Le differenze tra finzione e realtà in The Good Nurse
Nella vita reale, Amy Loughren era un’infermiera che lavorava al Somerset Hospital nel New Jersey e viveva nello stato di New York con le sue due giovani figlie. Soffriva di cardiomiopatia, una forma di malattia cardiaca che le causava episodi di respiro affannoso sul lavoro. Un giorno, la donna è crollata al lavoro e ha dovuto andare al pronto soccorso e prendere un pacemaker. Un dettaglio che è diventato essenziale in seguito durante la sua cena faccia a faccia con Cullen. In The Good Nurse, niente di tutto questo viene raccontato.

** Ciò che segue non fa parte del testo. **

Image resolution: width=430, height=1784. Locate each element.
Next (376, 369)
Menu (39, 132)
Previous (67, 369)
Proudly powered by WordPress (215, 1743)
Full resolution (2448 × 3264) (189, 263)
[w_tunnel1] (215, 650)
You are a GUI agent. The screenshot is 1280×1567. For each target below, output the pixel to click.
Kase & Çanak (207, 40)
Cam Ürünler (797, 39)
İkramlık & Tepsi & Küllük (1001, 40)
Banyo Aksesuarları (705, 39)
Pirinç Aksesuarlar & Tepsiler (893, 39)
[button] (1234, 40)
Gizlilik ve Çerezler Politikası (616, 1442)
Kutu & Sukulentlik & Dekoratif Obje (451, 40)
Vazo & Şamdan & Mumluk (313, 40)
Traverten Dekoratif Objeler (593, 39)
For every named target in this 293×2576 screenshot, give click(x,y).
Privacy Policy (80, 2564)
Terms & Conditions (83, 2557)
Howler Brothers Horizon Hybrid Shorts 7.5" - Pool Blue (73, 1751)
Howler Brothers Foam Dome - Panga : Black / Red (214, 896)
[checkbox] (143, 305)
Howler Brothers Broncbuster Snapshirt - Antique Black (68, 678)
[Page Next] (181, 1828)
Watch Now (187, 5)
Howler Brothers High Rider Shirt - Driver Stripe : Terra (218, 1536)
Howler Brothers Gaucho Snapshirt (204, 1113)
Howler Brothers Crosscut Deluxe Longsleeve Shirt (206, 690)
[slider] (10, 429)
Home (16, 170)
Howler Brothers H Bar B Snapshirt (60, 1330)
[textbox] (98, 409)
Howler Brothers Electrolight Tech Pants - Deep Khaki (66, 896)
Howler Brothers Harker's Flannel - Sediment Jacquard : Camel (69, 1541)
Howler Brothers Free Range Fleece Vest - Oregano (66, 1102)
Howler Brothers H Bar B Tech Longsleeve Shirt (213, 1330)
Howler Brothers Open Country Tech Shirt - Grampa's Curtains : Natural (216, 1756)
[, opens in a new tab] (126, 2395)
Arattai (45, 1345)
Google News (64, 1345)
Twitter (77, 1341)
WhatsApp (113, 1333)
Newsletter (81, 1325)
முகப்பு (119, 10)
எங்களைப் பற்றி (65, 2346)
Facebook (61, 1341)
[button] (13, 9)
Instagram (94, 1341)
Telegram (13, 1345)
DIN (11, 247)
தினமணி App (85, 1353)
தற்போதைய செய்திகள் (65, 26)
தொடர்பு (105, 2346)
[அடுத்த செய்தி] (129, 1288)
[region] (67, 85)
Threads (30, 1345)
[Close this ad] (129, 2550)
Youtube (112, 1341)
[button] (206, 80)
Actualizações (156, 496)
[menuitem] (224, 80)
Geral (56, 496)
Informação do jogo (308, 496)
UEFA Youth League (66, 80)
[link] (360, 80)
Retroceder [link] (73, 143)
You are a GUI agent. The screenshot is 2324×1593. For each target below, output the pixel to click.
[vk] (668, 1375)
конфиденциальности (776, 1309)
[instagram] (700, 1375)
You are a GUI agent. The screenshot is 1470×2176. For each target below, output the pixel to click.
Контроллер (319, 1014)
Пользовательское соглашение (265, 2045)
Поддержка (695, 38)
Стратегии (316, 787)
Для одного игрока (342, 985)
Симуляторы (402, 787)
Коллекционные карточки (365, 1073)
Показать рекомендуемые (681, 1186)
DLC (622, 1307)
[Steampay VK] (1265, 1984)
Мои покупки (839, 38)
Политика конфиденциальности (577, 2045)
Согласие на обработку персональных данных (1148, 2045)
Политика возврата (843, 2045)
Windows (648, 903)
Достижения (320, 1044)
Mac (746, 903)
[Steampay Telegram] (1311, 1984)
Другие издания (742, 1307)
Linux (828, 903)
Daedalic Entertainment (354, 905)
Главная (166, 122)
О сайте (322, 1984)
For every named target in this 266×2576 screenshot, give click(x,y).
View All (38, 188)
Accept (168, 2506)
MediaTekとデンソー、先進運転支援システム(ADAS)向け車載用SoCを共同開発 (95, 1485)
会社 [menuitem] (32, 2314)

In The Good Nurse, la Loughren si rende conto lentamente che due pazienti sono morti per overdose di insulina, notando un errore nelle rispettive cartelle cliniche. Dopo aver messo lentamente insieme i pezzi, capisce che il responsabile è Cullen. In realtà, gli errori di Cullen erano leggermente più evidenti. Nel libro, Graeber racconta che la Loughren ha esaminato le cartelle di Cullen su un sistema chiamato Cerner, scoprendo “chiazze di parole qua e là e osservazioni frettolose ed errate“. La donna, inoltre, ha scoperto l’insolita quantità di tempo che Cullen ha trascorso all’interno del sistema per rintracciare i pazienti di altre infermiere a quali iniettare il letale cocktail di farmaci.
In una scena cruciale di The Good Nurse, Amy Loughren incontra Charlie in una tavola calda per convincerlo a confessare i suoi crimini, cosa che è successa per davvero. Nella vita reale, però, Cullen si è mostrato più sicuro di sé di quanto suggerisca il film. “Si è seduto con la schiena dritta“, ha ricordato la donna a People. “Il colore dei suoi occhi è cambiato. Ha fatto un sorrisetto sul viso e ha detto: “Vado a combattere.“” Come ritrae il film, l’uomo durante l’incontro non ha confessato ma è stato arrestato dalle autorità locali. Sebbene il film faccia credere che Charlie e Amy non si siano mai più visti dopo la condanna a 18 ergastoli dell’uomo, la realtà è un’altra. I due si sono scambiati tantissime lettere e la donna gli ha fatto visita in prigione una dozzina di volte. “Volevo davvero sapere se avevo danneggiato qualcuno accidentalmente. Volevo semplicemente delle risposte“, ha detto la Loughren a Glamour, sottolineando che alla fine non ha ottenuto le risposte che voleva.